Je prévois combien de lecteurs seront surpris de me voir suivre tout le premier âge de mon élève sans lui parler de religion. À quinze ans il ne savoit s’il avait une âme, & peut-être à dix-huit n’est-il pas encore tems qu’il l’apprenne ; car, s’il l’apprend plus tôt qu’il ne faut, il court risque de ne le savoir jamais.

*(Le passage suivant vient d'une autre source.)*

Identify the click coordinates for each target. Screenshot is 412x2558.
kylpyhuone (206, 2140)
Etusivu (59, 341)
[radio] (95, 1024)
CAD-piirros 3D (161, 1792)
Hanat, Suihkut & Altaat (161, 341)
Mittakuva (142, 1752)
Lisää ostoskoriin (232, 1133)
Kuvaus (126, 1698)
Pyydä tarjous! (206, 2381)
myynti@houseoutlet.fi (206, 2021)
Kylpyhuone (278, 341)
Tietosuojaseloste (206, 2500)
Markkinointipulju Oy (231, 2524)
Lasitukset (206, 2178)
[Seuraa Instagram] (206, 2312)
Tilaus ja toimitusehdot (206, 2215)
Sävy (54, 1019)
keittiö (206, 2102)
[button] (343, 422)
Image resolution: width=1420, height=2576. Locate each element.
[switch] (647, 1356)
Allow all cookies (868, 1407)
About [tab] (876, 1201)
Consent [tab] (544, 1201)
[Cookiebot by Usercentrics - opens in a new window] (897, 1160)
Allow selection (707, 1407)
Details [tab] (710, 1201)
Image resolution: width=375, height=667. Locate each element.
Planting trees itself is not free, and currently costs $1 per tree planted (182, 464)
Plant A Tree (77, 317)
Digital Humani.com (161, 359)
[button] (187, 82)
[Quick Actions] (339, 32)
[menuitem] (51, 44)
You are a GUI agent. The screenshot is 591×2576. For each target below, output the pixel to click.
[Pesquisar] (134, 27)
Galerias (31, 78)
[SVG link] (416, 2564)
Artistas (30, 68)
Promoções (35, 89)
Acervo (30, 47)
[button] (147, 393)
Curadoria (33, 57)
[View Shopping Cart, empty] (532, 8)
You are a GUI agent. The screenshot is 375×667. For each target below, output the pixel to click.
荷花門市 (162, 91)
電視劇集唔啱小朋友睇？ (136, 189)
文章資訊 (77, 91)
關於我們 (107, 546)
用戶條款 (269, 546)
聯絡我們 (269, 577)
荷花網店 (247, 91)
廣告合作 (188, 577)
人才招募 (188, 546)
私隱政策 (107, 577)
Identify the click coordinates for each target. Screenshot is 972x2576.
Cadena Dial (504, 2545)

Si j’avois à peindre la stupidité fâcheuse, je peindrois un pédant enseignant le catéchisme à des enfants ; si je voulois rendre un enfant fou, je l’obligerais d’expliquer ce qu’il dit en disant son catéchisme. On m’objectera que la plupart des dogmes du Christianisme étant des mystères attendre que l’esprit humain soit capable de les concevoir ce n’est pas attendre que l’enfant soit homme, c’est attendre que l’homme ne soit plus. À cela je réponds, premièrement qu’il y a des mystères qu il est non seulement impossible a l’homme de concevoir mais de croire, & que je ne vois pas ce qu’on gagne à les enseigner aux enfants, si ce n’est de leur apprendre à mentir de bonne heure. Je dis de plus que, pour admettre les mystères, il faut comprendre au moins qu’ils sont incompréhensibles ; & les enfants ne sont pas même capables de cette conception-là. Pour l’âge où tout est mystère, il n’y a pas de mystères proprement dits.

Il faut croire en Dieu pour être sauvé.